Given passage:
= Duke of Ayen =

coat of arms of the Duke of Ayen, as a Knight of the Order of the Holy Spirit with a coronet of a Duke and Peer of France.

The title Duke of Ayen (duc d'Ayen) was created by King Louis XV on 12 March 1737 raising the former county of Ayen to a Dukedom. It was used as a courtesy title by the eldest son of the Duke of Noailles. The lineage of Dukes of Ayen are cousins to the Dukes of Mouchy, a cadet branch of the House of Noailles.

==List of dukes of Ayen==
1. 1737–1766 Louis de Noailles (1713–1793) 1st Duke of Ayen (1737) then 4th Duke of Noailles (1766) and Marshal of France
2. 1766–1823 Jean de Noailles (1739–1824), 2nd Duke of Ayen (1766) 5th Duke of Noailles (1793), Peer of France (1814)
3. 1823–1826 Paul de Noailles (1802–1885), 3rd Duke of Ayen (1823) and 6th Duke of Noailles (1824)
4. 1826–1885 Jules de Noailles (1826–1895), 4th Duke of Ayen (1826) then 7th Duke of Noailles (1885)

Saved entries:
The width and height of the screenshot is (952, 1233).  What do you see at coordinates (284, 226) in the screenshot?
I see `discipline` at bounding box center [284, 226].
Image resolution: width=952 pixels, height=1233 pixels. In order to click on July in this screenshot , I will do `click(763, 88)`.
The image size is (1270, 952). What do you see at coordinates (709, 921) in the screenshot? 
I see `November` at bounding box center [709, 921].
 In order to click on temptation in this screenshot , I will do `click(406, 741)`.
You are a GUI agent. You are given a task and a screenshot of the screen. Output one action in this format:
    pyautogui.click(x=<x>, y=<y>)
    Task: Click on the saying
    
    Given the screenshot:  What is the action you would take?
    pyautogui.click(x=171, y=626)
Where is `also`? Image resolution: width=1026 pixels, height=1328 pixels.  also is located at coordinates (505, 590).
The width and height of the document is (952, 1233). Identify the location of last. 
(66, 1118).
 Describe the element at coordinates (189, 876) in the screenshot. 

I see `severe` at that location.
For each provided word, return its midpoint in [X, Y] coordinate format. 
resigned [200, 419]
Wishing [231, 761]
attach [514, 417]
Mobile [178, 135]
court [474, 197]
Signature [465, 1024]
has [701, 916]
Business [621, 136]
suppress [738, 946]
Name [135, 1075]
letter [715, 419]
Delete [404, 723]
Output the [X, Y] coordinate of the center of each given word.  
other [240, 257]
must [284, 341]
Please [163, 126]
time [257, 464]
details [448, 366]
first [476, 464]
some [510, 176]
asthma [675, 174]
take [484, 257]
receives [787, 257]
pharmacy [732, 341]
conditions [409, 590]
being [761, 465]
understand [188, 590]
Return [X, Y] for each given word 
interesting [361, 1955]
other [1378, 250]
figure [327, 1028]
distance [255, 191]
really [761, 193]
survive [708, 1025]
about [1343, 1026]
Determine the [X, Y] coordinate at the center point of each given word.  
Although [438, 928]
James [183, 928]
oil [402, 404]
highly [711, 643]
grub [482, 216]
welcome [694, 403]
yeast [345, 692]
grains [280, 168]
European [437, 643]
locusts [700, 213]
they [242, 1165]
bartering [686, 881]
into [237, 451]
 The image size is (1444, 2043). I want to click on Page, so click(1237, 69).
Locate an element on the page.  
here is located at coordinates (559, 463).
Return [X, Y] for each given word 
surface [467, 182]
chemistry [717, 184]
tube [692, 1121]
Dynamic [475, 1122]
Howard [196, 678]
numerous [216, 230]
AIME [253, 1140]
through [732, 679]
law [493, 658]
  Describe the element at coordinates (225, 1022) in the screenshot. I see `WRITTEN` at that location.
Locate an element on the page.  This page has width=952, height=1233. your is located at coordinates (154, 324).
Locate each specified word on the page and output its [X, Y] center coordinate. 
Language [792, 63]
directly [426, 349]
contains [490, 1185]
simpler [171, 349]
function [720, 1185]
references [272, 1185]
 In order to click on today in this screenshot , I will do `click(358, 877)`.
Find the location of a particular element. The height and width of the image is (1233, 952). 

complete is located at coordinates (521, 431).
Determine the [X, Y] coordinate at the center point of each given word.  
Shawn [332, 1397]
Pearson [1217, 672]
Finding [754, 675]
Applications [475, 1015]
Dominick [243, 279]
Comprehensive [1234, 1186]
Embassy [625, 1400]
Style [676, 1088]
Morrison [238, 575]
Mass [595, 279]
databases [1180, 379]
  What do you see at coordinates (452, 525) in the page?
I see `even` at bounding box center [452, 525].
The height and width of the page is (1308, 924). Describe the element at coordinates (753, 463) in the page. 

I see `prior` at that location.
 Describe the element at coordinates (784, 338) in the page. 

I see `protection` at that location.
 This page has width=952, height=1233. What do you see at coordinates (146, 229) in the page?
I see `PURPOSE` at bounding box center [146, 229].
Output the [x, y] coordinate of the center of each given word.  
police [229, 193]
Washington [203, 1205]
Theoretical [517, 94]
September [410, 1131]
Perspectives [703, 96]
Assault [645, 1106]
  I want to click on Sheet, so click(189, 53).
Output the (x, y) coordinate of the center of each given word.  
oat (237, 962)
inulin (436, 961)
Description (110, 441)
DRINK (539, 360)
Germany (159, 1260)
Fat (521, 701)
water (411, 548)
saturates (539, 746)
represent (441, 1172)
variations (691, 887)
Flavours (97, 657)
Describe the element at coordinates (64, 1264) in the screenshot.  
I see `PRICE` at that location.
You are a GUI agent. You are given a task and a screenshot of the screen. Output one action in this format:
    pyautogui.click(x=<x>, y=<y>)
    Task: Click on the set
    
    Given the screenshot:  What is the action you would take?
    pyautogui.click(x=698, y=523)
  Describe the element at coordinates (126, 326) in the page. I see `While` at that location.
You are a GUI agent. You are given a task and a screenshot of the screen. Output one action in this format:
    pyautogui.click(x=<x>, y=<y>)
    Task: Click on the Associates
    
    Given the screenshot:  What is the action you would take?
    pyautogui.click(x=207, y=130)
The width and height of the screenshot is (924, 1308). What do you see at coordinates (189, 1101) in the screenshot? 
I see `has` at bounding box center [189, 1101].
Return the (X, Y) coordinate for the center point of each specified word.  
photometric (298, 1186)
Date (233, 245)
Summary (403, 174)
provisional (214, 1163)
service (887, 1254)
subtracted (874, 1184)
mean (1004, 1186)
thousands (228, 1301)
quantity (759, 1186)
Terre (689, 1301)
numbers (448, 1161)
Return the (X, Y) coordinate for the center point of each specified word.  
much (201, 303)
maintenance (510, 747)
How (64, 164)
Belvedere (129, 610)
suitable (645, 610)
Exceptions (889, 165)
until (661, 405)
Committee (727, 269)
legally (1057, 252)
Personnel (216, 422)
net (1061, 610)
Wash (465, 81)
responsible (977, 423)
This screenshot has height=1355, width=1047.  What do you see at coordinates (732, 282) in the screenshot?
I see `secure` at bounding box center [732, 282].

What to do:
A – Print the Duke of Ayen passage word for word, beginning at the words "3. 1823–1826 Paul" and stopping after "of Noailles (1885)".
B – Carry on the Duke of Ayen passage from the point where it stops.

Replies:
A –
3. 1823–1826 Paul de Noailles (1802–1885), 3rd Duke of Ayen (1823) and 6th Duke of Noailles (1824)
4. 1826–1885 Jules de Noailles (1826–1895), 4th Duke of Ayen (1826) then 7th Duke of Noailles (1885)

B –
5. 1885–1895 Adrien de Noailles (1869–1953), 5th Duke of Ayen (1885) then 8th Duke of Noailles (1895)
6. 1895–1945 Jean Maurice Paul Jules de Noailles (1893-1945), 6th Duke of Ayen (1895)
7. 1945–1953 François Agénor Alexandre Hélie de Noailles (1905-2009), called the Marquis de Noailles, 7th Duke of Ayen (1945) then 9th Duke of Noailles (1953)
8. 1953–2009 Hélie de Noailles (1905-2009), called the Count de Noailles, 8th Duke of Ayen (1945) then 10th Duke of Noailles (1953)
9. 2009–present Emmanuel Paul Louis Marie de Noailles (born in 1983), 9th Duke of Ayen.